::: TEXT EXCERPT :::
Use a trigonometric substitution to find the indefinite integral

\begin{equation*} \int \frac{1}{\sqrt{9-4x^2}} \, dx. \end{equation*}
Hint

Notice that \(\sqrt{9-4x^2}=\sqrt{9-(2x)^2}\text{,}\) so we'll want to replace \(2x \) by an appropriate trigonometric function.

Answer
\begin{equation*} \int \frac{1}{\sqrt{9-4x^2}} \, dx=\frac{1}{2} \arcsin \left(\frac{2x}{3}\right) + C \end{equation*}
Solution

Compared to the first example, where the substitution \(x=\sin(\theta) \) worked, we'll need to make two adjustments so that we can still use Pythagoren's Identity. Since \(\sqrt{9-4x^2}=\sqrt{9-(2x)^2}\text{,}\) we'll want to substitute \(2x=3\sin(\theta) \) so that we can factor out the 9 and obtain the expression \(1-\sin^2(\theta) \text{.}\) Assuming \(2x=3\sin(\theta) \) then \((2x)^2=9 \sin^2(\theta)\) and \(2 dx=3 \cos(\theta)d\theta\text{.}\)
::: EXTRACTED MATERIAL :::
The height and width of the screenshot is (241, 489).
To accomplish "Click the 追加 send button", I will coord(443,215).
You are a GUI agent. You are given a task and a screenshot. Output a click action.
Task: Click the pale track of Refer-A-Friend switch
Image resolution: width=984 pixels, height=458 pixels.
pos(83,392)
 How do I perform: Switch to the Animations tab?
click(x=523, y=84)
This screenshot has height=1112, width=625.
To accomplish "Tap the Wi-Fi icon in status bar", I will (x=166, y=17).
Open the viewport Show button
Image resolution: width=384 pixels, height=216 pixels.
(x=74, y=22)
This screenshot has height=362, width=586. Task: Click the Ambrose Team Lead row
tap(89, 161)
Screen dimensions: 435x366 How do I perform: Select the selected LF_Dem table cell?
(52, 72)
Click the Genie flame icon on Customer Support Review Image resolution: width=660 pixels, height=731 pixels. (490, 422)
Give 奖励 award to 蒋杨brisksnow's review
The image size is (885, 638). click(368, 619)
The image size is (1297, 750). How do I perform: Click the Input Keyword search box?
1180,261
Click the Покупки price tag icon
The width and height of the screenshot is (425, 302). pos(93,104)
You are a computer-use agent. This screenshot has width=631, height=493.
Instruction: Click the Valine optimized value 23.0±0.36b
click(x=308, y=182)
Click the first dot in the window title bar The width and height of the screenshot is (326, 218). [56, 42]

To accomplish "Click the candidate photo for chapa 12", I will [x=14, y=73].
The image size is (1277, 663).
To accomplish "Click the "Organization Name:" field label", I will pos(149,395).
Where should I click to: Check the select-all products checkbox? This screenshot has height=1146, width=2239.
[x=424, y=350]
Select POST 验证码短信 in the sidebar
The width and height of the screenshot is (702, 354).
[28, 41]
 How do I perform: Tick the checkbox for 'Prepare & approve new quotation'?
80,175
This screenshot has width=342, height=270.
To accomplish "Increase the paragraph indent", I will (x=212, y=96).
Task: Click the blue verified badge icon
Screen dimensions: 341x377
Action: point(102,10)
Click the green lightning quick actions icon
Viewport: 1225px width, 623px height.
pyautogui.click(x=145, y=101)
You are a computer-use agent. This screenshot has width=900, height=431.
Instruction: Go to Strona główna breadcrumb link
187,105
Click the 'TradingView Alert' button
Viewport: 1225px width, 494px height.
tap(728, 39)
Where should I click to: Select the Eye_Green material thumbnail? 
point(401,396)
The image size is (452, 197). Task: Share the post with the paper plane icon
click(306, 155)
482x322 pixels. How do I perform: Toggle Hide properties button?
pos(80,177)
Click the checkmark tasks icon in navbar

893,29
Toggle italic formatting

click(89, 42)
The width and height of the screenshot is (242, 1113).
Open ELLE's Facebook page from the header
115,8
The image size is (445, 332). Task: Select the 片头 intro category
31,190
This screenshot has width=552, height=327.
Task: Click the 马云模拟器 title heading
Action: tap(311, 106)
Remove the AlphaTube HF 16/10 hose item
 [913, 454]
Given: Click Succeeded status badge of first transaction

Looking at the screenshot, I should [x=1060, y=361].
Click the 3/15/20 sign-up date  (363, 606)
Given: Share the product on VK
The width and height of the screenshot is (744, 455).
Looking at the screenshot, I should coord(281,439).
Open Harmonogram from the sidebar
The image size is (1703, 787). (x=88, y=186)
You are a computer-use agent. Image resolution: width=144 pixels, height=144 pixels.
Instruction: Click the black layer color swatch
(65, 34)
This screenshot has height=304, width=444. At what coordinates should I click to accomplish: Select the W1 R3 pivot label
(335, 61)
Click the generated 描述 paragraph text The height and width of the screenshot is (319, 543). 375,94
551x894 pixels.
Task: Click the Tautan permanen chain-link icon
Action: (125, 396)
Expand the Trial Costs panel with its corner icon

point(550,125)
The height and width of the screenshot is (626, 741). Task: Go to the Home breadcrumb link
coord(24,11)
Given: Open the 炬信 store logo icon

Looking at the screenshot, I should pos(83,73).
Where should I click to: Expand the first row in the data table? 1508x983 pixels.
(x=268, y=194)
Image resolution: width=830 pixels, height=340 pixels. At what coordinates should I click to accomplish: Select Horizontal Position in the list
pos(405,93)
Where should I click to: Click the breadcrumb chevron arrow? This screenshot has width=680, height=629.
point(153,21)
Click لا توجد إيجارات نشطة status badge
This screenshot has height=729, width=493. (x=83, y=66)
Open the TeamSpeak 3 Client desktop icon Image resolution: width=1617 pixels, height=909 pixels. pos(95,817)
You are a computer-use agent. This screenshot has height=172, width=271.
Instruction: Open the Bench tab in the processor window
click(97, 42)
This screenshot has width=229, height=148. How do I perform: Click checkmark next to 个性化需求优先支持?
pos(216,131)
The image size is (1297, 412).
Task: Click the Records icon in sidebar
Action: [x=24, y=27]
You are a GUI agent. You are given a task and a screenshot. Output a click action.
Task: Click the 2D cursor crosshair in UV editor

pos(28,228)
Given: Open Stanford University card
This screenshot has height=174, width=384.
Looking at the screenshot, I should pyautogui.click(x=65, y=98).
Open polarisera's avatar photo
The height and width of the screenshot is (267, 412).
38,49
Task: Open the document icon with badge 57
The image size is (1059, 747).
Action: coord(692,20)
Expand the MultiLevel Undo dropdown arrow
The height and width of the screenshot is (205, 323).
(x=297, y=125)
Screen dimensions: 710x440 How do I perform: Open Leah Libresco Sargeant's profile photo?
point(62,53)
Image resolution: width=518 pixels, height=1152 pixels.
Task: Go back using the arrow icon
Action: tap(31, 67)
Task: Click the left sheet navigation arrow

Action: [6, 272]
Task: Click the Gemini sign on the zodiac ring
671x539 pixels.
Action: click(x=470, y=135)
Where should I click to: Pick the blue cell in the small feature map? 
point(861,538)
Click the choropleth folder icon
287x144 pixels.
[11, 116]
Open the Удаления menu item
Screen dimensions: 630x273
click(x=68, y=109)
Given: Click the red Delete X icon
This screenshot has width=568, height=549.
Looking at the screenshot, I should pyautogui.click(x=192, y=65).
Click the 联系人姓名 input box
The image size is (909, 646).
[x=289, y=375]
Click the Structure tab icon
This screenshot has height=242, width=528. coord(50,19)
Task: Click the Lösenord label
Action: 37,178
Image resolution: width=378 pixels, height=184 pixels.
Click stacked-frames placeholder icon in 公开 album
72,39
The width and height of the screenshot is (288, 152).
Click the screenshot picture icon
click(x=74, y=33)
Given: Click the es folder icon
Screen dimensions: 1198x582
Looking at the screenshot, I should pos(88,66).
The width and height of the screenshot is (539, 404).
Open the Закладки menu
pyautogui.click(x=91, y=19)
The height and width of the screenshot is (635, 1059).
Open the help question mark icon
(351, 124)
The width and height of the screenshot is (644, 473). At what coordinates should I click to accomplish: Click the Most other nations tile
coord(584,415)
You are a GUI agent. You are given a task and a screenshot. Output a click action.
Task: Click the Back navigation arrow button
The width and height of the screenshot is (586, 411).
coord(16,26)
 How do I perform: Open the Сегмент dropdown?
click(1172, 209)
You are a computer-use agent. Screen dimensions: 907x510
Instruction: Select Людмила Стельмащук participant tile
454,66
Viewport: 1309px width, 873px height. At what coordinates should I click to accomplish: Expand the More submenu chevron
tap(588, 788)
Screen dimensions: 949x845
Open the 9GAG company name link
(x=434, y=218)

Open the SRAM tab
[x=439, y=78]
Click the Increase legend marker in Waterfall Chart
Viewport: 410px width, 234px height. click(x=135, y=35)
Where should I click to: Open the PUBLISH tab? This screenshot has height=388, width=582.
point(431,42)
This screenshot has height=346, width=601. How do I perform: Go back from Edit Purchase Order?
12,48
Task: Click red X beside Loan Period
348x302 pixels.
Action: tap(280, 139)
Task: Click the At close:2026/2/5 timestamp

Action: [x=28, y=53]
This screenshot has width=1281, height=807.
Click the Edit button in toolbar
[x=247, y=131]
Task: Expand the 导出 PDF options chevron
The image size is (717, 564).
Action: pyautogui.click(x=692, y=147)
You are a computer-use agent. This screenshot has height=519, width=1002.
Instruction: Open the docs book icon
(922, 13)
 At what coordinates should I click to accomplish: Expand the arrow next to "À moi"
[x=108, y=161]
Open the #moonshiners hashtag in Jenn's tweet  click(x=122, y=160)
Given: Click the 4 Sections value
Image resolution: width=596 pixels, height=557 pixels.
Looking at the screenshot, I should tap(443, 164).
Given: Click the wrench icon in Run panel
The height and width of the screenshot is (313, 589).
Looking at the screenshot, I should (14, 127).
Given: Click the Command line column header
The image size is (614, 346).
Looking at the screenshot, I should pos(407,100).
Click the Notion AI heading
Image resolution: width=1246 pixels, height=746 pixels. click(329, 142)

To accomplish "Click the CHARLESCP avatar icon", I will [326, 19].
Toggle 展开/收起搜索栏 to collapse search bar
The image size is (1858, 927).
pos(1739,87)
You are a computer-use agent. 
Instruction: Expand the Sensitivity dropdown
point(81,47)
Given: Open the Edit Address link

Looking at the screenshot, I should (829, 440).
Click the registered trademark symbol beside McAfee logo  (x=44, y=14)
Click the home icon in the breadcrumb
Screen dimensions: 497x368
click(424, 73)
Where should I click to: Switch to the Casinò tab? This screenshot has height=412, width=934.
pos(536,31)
:::
* _TASK TO COMPLETE_
In the integration exercise, what substitution does the solution make for 2x? The entries were taken from a separate source.

* _FULL ANSWER_
It substitutes 2x = 3sin(θ).